Starting at the first line of the data, print every line up to and including the one with "Task: Disable the cable collection checkbox", but no pictures.

Stored items:

--- START ---

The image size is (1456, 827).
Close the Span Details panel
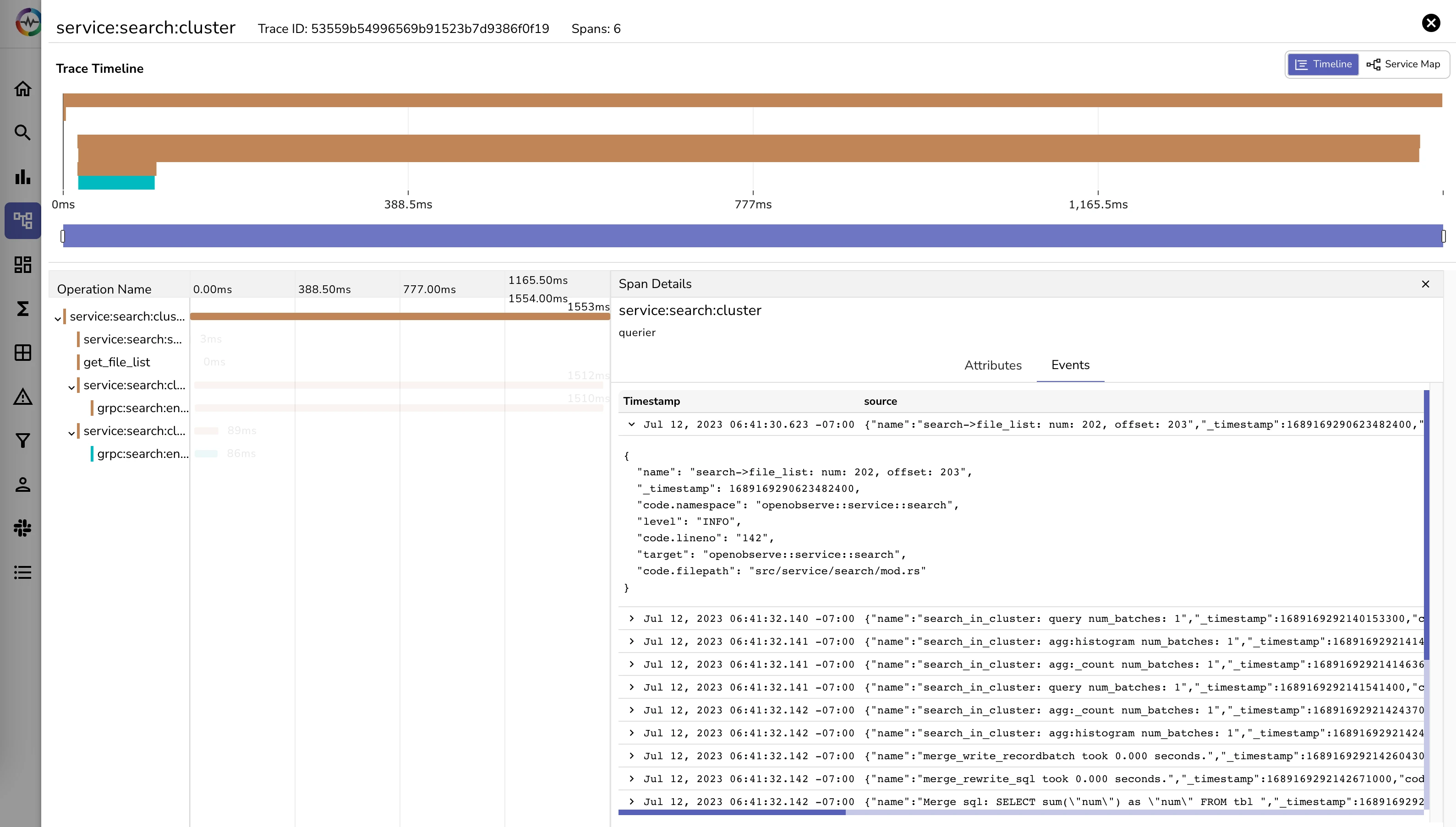pos(1425,284)
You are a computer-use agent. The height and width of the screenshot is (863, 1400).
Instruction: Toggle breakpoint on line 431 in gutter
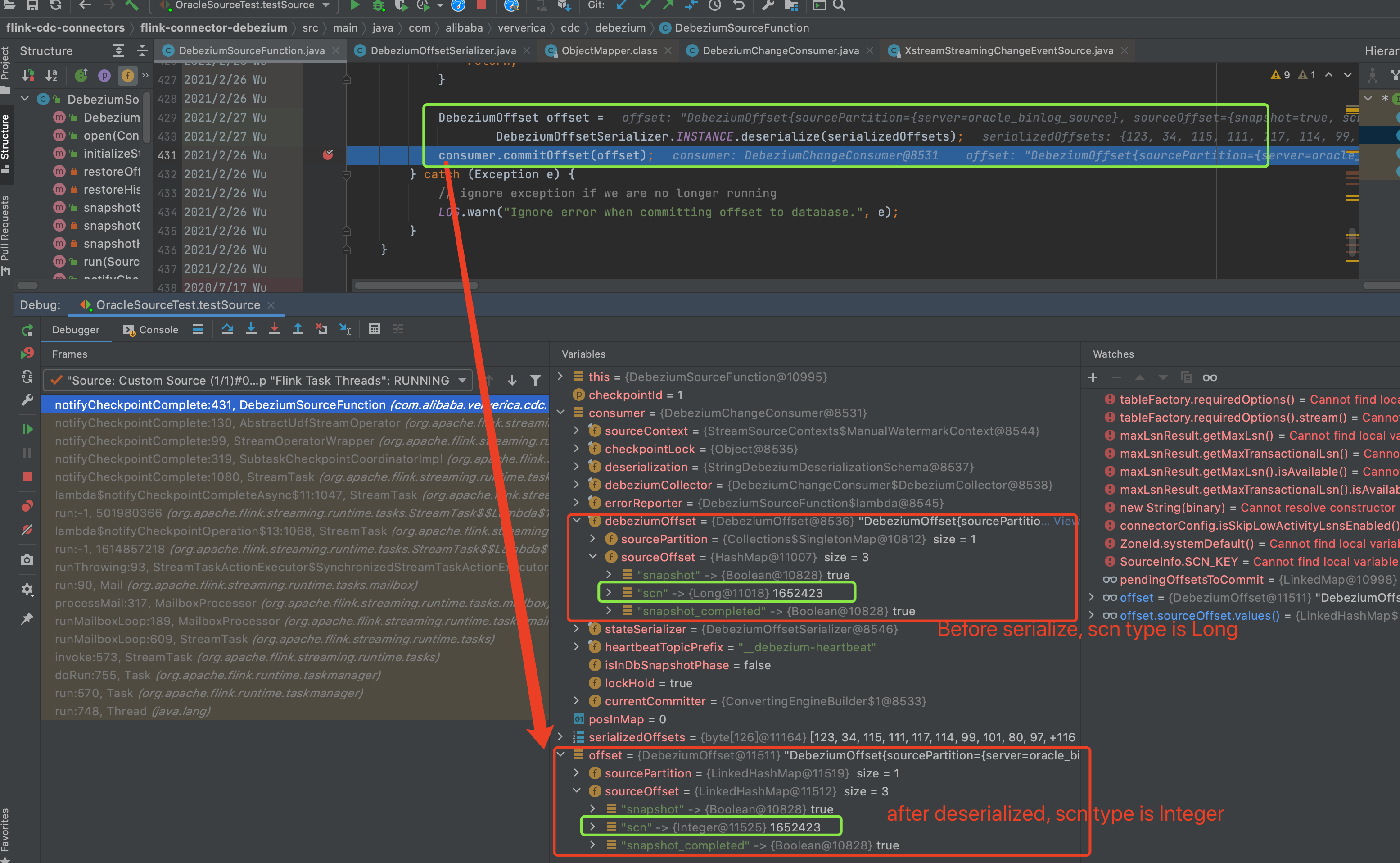coord(328,154)
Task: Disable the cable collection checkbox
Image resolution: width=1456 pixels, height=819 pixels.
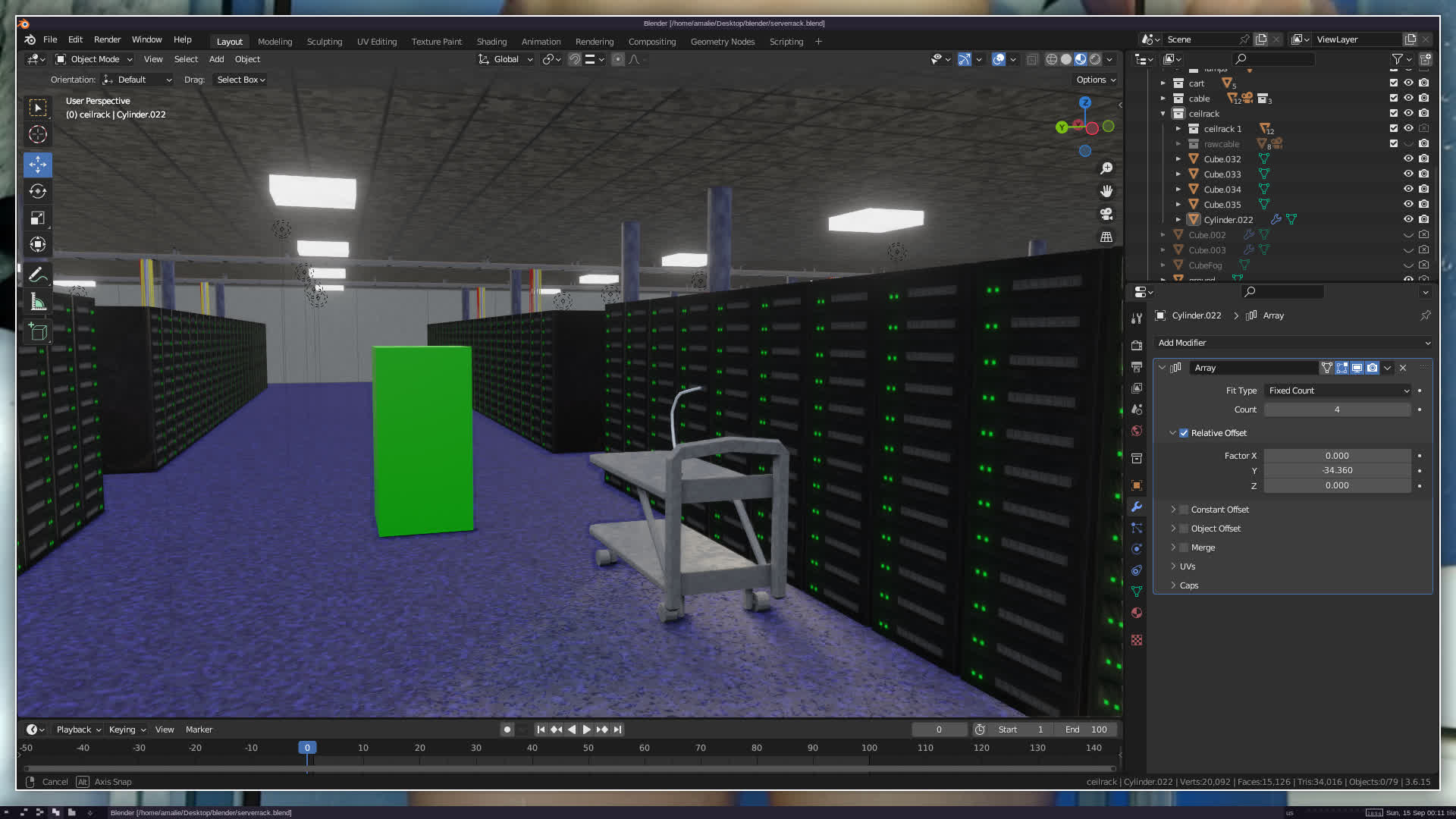Action: pos(1393,99)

--- END ---

Answer to this task »
The image size is (1456, 827).
Close the Span Details panel
pos(1425,284)
You are a computer-use agent. The height and width of the screenshot is (863, 1400).
Instruction: Toggle breakpoint on line 431 in gutter
coord(328,154)
Task: Disable the cable collection checkbox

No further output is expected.